DIRECTION 1 —
From the forum thread about who programmers write code for, retype the stretch from "This is why" through "my analytics report.".

SOURCE PASSAGE —

=====

No. But the people hired by your customers do.

And your customers are _keenly aware_ of that, because when you're gone from
the scene they are either going to have to:

A) hire someone who can read your code, or

B) hire someone to rewrite it all from scratch.

They probably don't really know how to solve problem A, and they almost
certainly can't afford to solve problem B even if they knew how, which they
probably don't.

This is a vitally important consideration. It doesn't matter how elegant your
code is if your customer can't figure out how to hire anyone to read it. If
you solve your customer's entire problem in _one super-elegant line_ of lets-
call-it-Haskell, but your successor doesn't know Haskell and cannot maintain
that line, he will recommend replacing your solution with a Blub app. Then
your customer will tell all his friends that (a) "Haskell sucks because it is
nonstandard" and (b) "Blub is the greatest language in the world because there
are lots of certified Blub programmers around".

This is why it takes so much time and energy to get new platforms off the
ground.

------
chegra
Love it. This is the same thing I was thinking, but I had only gotten around
to thinking that the major reason for bad programming was deadlines. I think
programmers should focus on the long term, good serves you decades, bad code
is one time use. Ignore the extra 20% time it takes to get right.

------
mahmud
Today, I am coding for opportunity. A siren's call in my analytics report.
Market Driven Development.

------
jacquesm
Myself, and very rarely for customers, usually long time friends that need
helping out in stuff that I'm comfortable with (backend).

I love optimizing code and fixing things, front end stuff brings out the worst
bouts of procrastination imaginable.

------
sbov
I find myself coding for deadlines or myself all too often, which is why I
would like to start open sourcing some of my projects - even if no-one uses
them, it will keep me honest.

------
sahillavingia
I code for myself: the only customer and beta tester that will endure me.

=====

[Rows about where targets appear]
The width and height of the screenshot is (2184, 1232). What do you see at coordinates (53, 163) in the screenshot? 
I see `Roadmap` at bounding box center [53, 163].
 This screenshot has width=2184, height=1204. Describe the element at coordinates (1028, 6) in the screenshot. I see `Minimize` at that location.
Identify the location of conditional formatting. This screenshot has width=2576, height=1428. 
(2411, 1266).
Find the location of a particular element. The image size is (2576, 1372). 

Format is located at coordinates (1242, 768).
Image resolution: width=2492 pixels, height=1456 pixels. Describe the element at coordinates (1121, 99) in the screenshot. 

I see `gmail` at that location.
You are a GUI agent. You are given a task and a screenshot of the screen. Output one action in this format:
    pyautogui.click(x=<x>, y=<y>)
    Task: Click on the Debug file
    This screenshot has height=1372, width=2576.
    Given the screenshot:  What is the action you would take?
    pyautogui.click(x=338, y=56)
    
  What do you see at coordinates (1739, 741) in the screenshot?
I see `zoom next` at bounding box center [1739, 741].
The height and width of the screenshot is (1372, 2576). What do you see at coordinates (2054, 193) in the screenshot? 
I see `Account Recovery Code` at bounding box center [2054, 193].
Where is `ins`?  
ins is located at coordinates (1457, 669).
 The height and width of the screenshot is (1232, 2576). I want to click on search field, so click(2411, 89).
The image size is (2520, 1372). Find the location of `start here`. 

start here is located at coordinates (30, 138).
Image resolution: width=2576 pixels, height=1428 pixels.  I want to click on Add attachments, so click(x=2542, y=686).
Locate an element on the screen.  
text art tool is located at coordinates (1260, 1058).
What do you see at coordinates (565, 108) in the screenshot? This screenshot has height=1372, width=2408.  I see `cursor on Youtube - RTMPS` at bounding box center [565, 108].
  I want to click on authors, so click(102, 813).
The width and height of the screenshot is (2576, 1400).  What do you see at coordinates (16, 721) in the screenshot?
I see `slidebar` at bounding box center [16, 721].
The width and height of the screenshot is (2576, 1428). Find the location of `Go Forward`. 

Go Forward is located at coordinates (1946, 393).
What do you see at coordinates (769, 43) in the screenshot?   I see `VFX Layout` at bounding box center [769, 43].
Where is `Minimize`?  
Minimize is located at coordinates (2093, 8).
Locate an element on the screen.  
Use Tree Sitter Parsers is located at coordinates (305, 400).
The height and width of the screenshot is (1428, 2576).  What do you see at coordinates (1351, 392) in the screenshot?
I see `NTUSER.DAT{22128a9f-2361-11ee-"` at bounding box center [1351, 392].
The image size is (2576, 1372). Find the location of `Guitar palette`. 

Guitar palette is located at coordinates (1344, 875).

=====

DIRECTION 2 —
Pull out every line of the entries that contains the string "location".

REPLY 1 —
This is why it takes so much time and energy to get new platforms off the
ground.

------
chegra
Love it. This is the same thing I was thinking, but I had only gotten around
to thinking that the major reason for bad programming was deadlines. I think
programmers should focus on the long term, good serves you decades, bad code
is one time use. Ignore the extra 20% time it takes to get right.

------
mahmud
Today, I am coding for opportunity. A siren's call in my analytics report.

REPLY 2 —
 This screenshot has width=2184, height=1204. Describe the element at coordinates (1028, 6) in the screenshot. I see `Minimize` at that location.
Identify the location of conditional formatting. This screenshot has width=2576, height=1428. 
Find the location of a particular element. The image size is (2576, 1372). 
I see `gmail` at that location.
The image size is (2520, 1372). Find the location of `start here`. 
The width and height of the screenshot is (2576, 1428). Find the location of `Go Forward`. 
The image size is (2576, 1372). Find the location of `Guitar palette`. 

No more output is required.